__Work request__. Exactly as they stand, write out all of the entries again.
Extracted records Start Marker
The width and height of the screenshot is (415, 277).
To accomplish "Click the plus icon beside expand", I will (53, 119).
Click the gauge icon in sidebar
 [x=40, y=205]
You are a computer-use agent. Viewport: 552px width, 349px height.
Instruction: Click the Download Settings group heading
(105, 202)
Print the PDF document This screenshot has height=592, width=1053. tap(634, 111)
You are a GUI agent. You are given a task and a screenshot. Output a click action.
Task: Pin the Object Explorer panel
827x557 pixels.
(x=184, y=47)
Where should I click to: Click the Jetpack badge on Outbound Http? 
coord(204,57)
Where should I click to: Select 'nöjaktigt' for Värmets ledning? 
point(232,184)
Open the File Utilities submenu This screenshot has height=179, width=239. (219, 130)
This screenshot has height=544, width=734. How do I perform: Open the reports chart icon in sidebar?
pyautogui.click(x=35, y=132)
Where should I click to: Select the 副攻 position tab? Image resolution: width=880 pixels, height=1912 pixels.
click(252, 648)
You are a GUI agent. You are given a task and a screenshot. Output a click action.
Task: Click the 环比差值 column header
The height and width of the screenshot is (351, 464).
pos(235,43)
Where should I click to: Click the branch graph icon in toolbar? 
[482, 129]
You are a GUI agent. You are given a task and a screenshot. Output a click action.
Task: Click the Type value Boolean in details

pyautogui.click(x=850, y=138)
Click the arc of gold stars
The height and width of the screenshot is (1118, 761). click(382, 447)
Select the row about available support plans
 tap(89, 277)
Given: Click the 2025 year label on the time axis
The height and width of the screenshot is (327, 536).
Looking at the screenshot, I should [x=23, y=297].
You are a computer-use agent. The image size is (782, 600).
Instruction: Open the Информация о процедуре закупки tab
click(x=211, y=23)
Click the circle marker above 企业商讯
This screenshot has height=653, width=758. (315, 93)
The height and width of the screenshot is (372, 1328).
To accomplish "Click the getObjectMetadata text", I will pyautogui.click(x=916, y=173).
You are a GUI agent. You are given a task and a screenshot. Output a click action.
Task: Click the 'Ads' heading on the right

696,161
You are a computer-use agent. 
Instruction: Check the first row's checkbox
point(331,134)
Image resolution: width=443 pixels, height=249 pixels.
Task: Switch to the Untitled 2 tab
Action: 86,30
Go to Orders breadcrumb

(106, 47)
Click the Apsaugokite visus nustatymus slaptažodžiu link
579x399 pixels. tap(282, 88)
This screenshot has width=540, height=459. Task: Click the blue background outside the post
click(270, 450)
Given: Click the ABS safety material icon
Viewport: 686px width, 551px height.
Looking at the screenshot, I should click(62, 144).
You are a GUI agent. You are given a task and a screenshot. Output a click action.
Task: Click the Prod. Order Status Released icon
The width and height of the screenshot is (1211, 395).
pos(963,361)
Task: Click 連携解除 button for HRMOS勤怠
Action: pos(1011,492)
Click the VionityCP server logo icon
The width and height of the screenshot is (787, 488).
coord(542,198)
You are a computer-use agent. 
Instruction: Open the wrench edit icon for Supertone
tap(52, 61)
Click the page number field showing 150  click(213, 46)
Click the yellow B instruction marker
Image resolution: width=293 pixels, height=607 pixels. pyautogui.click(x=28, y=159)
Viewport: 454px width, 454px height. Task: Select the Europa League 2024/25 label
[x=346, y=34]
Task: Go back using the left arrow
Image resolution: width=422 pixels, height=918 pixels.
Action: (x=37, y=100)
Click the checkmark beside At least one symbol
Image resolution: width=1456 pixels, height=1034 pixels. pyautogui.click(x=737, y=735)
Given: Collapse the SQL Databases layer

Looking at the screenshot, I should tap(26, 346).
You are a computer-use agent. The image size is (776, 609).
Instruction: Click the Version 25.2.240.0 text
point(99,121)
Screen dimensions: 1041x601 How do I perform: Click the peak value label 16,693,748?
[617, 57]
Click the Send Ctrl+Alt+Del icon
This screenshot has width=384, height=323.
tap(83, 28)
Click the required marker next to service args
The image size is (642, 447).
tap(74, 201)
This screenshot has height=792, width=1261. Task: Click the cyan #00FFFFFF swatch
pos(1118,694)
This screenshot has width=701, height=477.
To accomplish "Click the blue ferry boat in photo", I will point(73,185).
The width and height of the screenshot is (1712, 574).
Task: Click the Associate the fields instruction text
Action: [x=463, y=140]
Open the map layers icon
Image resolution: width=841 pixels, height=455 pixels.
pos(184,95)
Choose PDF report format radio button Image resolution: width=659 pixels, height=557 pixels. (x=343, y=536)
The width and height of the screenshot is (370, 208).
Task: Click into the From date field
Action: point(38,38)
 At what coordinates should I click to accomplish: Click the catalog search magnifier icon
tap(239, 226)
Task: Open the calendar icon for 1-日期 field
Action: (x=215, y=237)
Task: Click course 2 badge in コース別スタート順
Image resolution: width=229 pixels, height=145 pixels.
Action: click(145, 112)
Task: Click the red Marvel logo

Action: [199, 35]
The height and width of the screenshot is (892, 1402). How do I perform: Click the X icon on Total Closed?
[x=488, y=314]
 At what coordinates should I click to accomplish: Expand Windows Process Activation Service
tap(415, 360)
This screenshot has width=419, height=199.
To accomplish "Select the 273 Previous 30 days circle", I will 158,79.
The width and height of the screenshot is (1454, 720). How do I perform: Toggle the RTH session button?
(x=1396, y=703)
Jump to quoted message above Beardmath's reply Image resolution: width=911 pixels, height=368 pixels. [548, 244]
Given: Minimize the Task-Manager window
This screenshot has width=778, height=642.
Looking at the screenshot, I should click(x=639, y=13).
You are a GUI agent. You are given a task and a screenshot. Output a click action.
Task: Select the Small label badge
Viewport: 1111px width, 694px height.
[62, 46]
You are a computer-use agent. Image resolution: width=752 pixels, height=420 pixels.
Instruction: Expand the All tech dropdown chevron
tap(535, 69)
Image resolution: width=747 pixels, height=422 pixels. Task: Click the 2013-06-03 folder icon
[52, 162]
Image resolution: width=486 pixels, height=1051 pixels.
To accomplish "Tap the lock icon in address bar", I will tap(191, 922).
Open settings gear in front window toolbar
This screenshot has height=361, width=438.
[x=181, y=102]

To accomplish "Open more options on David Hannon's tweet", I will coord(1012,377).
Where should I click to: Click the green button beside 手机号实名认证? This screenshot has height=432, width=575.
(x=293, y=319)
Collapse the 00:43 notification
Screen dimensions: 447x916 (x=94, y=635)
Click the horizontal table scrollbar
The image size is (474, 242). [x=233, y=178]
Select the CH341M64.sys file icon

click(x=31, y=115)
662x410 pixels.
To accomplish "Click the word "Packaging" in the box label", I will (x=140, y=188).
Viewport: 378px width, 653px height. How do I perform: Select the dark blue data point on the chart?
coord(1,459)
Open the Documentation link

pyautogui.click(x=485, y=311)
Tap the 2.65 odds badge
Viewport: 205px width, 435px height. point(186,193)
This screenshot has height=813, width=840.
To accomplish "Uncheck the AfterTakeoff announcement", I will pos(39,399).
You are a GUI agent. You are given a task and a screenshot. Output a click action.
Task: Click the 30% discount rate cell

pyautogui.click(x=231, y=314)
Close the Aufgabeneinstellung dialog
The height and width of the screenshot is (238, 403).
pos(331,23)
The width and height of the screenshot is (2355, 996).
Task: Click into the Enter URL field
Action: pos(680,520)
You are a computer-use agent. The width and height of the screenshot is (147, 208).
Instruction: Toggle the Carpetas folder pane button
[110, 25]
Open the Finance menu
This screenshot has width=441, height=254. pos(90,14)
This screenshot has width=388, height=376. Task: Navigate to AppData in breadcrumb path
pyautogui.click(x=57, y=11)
Extracted records End Marker
__Solution to this exercise__.
The width and height of the screenshot is (415, 277).
To accomplish "Click the plus icon beside expand", I will (53, 119).
Click the gauge icon in sidebar
 [x=40, y=205]
You are a computer-use agent. Viewport: 552px width, 349px height.
Instruction: Click the Download Settings group heading
(105, 202)
Print the PDF document This screenshot has height=592, width=1053. tap(634, 111)
You are a GUI agent. You are given a task and a screenshot. Output a click action.
Task: Pin the Object Explorer panel
827x557 pixels.
(x=184, y=47)
Where should I click to: Click the Jetpack badge on Outbound Http? 
coord(204,57)
Where should I click to: Select 'nöjaktigt' for Värmets ledning? 
point(232,184)
Open the File Utilities submenu This screenshot has height=179, width=239. (219, 130)
This screenshot has height=544, width=734. How do I perform: Open the reports chart icon in sidebar?
pyautogui.click(x=35, y=132)
Where should I click to: Select the 副攻 position tab? Image resolution: width=880 pixels, height=1912 pixels.
click(252, 648)
You are a GUI agent. You are given a task and a screenshot. Output a click action.
Task: Click the 环比差值 column header
The height and width of the screenshot is (351, 464).
pos(235,43)
Where should I click to: Click the branch graph icon in toolbar? 
[482, 129]
You are a GUI agent. You are given a task and a screenshot. Output a click action.
Task: Click the Type value Boolean in details

pyautogui.click(x=850, y=138)
Click the arc of gold stars
The height and width of the screenshot is (1118, 761). click(382, 447)
Select the row about available support plans
 tap(89, 277)
Given: Click the 2025 year label on the time axis
The height and width of the screenshot is (327, 536).
Looking at the screenshot, I should [x=23, y=297].
You are a computer-use agent. The image size is (782, 600).
Instruction: Open the Информация о процедуре закупки tab
click(x=211, y=23)
Click the circle marker above 企业商讯
This screenshot has height=653, width=758. (315, 93)
The height and width of the screenshot is (372, 1328).
To accomplish "Click the getObjectMetadata text", I will pyautogui.click(x=916, y=173).
You are a GUI agent. You are given a task and a screenshot. Output a click action.
Task: Click the 'Ads' heading on the right

696,161
You are a computer-use agent. 
Instruction: Check the first row's checkbox
point(331,134)
Image resolution: width=443 pixels, height=249 pixels.
Task: Switch to the Untitled 2 tab
Action: 86,30
Go to Orders breadcrumb

(106, 47)
Click the Apsaugokite visus nustatymus slaptažodžiu link
579x399 pixels. tap(282, 88)
This screenshot has width=540, height=459. Task: Click the blue background outside the post
click(270, 450)
Given: Click the ABS safety material icon
Viewport: 686px width, 551px height.
Looking at the screenshot, I should click(62, 144).
You are a GUI agent. You are given a task and a screenshot. Output a click action.
Task: Click the Prod. Order Status Released icon
The width and height of the screenshot is (1211, 395).
pos(963,361)
Task: Click 連携解除 button for HRMOS勤怠
Action: pos(1011,492)
Click the VionityCP server logo icon
The width and height of the screenshot is (787, 488).
coord(542,198)
You are a computer-use agent. 
Instruction: Open the wrench edit icon for Supertone
tap(52, 61)
Click the page number field showing 150  click(213, 46)
Click the yellow B instruction marker
Image resolution: width=293 pixels, height=607 pixels. pyautogui.click(x=28, y=159)
Viewport: 454px width, 454px height. Task: Select the Europa League 2024/25 label
[x=346, y=34]
Task: Go back using the left arrow
Image resolution: width=422 pixels, height=918 pixels.
Action: (x=37, y=100)
Click the checkmark beside At least one symbol
Image resolution: width=1456 pixels, height=1034 pixels. pyautogui.click(x=737, y=735)
Given: Collapse the SQL Databases layer

Looking at the screenshot, I should tap(26, 346).
You are a computer-use agent. The image size is (776, 609).
Instruction: Click the Version 25.2.240.0 text
point(99,121)
Screen dimensions: 1041x601 How do I perform: Click the peak value label 16,693,748?
[617, 57]
Click the Send Ctrl+Alt+Del icon
This screenshot has width=384, height=323.
tap(83, 28)
Click the required marker next to service args
The image size is (642, 447).
tap(74, 201)
This screenshot has height=792, width=1261. Task: Click the cyan #00FFFFFF swatch
pos(1118,694)
This screenshot has width=701, height=477.
To accomplish "Click the blue ferry boat in photo", I will point(73,185).
The width and height of the screenshot is (1712, 574).
Task: Click the Associate the fields instruction text
Action: [x=463, y=140]
Open the map layers icon
Image resolution: width=841 pixels, height=455 pixels.
pos(184,95)
Choose PDF report format radio button Image resolution: width=659 pixels, height=557 pixels. (x=343, y=536)
The width and height of the screenshot is (370, 208).
Task: Click into the From date field
Action: point(38,38)
 At what coordinates should I click to accomplish: Click the catalog search magnifier icon
tap(239, 226)
Task: Open the calendar icon for 1-日期 field
Action: (x=215, y=237)
Task: Click course 2 badge in コース別スタート順
Image resolution: width=229 pixels, height=145 pixels.
Action: click(145, 112)
Task: Click the red Marvel logo

Action: [199, 35]
The height and width of the screenshot is (892, 1402). How do I perform: Click the X icon on Total Closed?
[x=488, y=314]
 At what coordinates should I click to accomplish: Expand Windows Process Activation Service
tap(415, 360)
This screenshot has width=419, height=199.
To accomplish "Select the 273 Previous 30 days circle", I will 158,79.
The width and height of the screenshot is (1454, 720). How do I perform: Toggle the RTH session button?
(x=1396, y=703)
Jump to quoted message above Beardmath's reply Image resolution: width=911 pixels, height=368 pixels. [548, 244]
Given: Minimize the Task-Manager window
This screenshot has width=778, height=642.
Looking at the screenshot, I should click(x=639, y=13).
You are a GUI agent. You are given a task and a screenshot. Output a click action.
Task: Select the Small label badge
Viewport: 1111px width, 694px height.
[62, 46]
You are a computer-use agent. Image resolution: width=752 pixels, height=420 pixels.
Instruction: Expand the All tech dropdown chevron
tap(535, 69)
Image resolution: width=747 pixels, height=422 pixels. Task: Click the 2013-06-03 folder icon
[52, 162]
Image resolution: width=486 pixels, height=1051 pixels.
To accomplish "Tap the lock icon in address bar", I will tap(191, 922).
Open settings gear in front window toolbar
This screenshot has height=361, width=438.
[x=181, y=102]

To accomplish "Open more options on David Hannon's tweet", I will coord(1012,377).
Where should I click to: Click the green button beside 手机号实名认证? This screenshot has height=432, width=575.
(x=293, y=319)
Collapse the 00:43 notification
Screen dimensions: 447x916 (x=94, y=635)
Click the horizontal table scrollbar
The image size is (474, 242). [x=233, y=178]
Select the CH341M64.sys file icon

click(x=31, y=115)
662x410 pixels.
To accomplish "Click the word "Packaging" in the box label", I will (x=140, y=188).
Viewport: 378px width, 653px height. How do I perform: Select the dark blue data point on the chart?
coord(1,459)
Open the Documentation link

pyautogui.click(x=485, y=311)
Tap the 2.65 odds badge
Viewport: 205px width, 435px height. point(186,193)
This screenshot has height=813, width=840.
To accomplish "Uncheck the AfterTakeoff announcement", I will pos(39,399).
You are a GUI agent. You are given a task and a screenshot. Output a click action.
Task: Click the 30% discount rate cell

pyautogui.click(x=231, y=314)
Close the Aufgabeneinstellung dialog
The height and width of the screenshot is (238, 403).
pos(331,23)
The width and height of the screenshot is (2355, 996).
Task: Click into the Enter URL field
Action: pos(680,520)
You are a computer-use agent. The width and height of the screenshot is (147, 208).
Instruction: Toggle the Carpetas folder pane button
[110, 25]
Open the Finance menu
This screenshot has width=441, height=254. pos(90,14)
This screenshot has width=388, height=376. Task: Navigate to AppData in breadcrumb path
pyautogui.click(x=57, y=11)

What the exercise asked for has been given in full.